Sunday, May 2, 2010

Why John Adams is important

A little while ago I posted some thoughts on the men I thought were the top 4 American Founders.  One of those men was John Adams, and my choice of Adams resulted in some puzzlement.  Why Adams?  Well, I was going to write up a big blog post on my own summarizing why I think that Adams is probably the second most important American founder, but I found a very concise and complete statement by historian John Patrick Diggins, and I thought that it would be a bit more decisive coming from him rather than me:
America's second president, John Adams, was the first political leader who had to face democratic politics as we know it today, whereas his predecessor, George Washington, enjoyed an unchallenged charismatic authority as the glorious hero of the Revolution.  But what Washington won on the battlefield as a general, Adams won at the conference table as a diplomat:  a vital loan that helped finance the Revolution and the favorable peace terms of the Treaty of Paris in 1783.  As president, Adams dealt with international relations, civil liberties, and domestic rebellion with a keen sense of power, fairness, and justice.  He had a better grasp of where America was heading than did Thomas Jefferson, and had it not been for the political institutions Adams defended -- a strong executive, the Supreme Court, the Senate, the military -- America's democratic ideals would have had no means of realization.  This is Adam's legacy.
John Patrick Diggins, John Adams (American Presidents Series, vol. 2, Times Books:  2003).

I would also add my original observation that Adams was the first president in American history to lose a re-election bid and retire peacefully to his home.  And being first matters.

1 comment:

Tom Van Dyke said...

As president, Adams dealt with international relations, civil liberties, and domestic rebellion with a keen sense of power, fairness, and justice.

As a non-admirer of John Adams, this also applies to Bushes 41 and 43, and the Current Occupant as well.

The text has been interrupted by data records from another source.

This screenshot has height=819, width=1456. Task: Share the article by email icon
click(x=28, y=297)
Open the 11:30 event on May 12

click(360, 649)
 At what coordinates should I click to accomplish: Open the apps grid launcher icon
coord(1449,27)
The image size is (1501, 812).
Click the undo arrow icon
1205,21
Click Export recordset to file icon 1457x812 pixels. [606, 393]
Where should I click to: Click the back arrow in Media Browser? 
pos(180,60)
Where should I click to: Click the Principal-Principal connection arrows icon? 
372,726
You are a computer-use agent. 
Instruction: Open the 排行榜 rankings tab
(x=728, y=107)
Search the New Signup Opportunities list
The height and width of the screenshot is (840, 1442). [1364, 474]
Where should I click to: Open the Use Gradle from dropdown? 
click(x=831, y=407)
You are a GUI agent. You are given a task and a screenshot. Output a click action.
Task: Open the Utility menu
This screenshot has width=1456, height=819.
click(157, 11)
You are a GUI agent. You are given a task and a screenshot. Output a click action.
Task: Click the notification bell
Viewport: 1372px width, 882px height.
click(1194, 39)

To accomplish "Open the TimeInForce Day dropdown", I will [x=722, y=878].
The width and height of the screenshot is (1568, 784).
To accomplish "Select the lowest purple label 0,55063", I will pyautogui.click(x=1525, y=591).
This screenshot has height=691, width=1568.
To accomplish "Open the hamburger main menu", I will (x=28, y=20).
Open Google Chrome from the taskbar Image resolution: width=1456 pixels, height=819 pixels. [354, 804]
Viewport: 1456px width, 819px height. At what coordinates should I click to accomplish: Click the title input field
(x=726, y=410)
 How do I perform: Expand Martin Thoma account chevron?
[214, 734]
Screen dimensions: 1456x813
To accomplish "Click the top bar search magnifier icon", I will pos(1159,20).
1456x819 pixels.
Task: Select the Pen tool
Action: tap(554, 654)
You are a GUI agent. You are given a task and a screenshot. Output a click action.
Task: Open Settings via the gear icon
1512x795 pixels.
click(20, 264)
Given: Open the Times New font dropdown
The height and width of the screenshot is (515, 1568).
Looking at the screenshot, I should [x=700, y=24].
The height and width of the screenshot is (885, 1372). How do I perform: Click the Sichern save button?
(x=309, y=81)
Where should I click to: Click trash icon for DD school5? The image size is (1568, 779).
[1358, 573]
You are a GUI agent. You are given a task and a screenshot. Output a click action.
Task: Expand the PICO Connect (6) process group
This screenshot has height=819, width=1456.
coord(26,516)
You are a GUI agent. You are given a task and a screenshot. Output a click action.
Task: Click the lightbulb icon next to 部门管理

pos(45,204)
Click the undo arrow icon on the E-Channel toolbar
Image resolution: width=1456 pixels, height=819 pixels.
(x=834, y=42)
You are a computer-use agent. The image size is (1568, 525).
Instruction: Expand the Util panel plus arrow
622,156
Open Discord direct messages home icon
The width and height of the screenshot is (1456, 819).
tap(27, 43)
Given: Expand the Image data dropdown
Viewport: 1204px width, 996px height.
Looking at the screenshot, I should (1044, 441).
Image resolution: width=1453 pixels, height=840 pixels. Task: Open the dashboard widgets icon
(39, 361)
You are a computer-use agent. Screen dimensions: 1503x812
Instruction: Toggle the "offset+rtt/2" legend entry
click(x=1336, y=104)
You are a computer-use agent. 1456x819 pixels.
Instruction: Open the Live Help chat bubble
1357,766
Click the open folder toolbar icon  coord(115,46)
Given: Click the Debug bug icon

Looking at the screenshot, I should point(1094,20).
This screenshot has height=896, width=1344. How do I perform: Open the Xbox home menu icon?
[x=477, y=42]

I see no merit in this argument, if it even is one.

That Adams evacuated the presidency after he lost the office to Jefferson in 1800 under the election rules of the US Constitution accrues to him no great credit. He lost the election based largely on his and his party's [Federalists'] Alien and Sedition Acts, acts of tyranny and violations of America's very first amendment to its constitution.

Even if I had voted for Adams, if he would had refused to leave in defiance of the Constitution, I'd have ridden him out of town along with the Jeffersonians, and have brought the tar and feathers meself.

As it turned out, even Adams' own party didn't really back him. Like the George Herbert Walker Bush [Bush 41] I compare him to, John Adams was the quintessential one-term president. Even the people who liked him didn't like him all that much.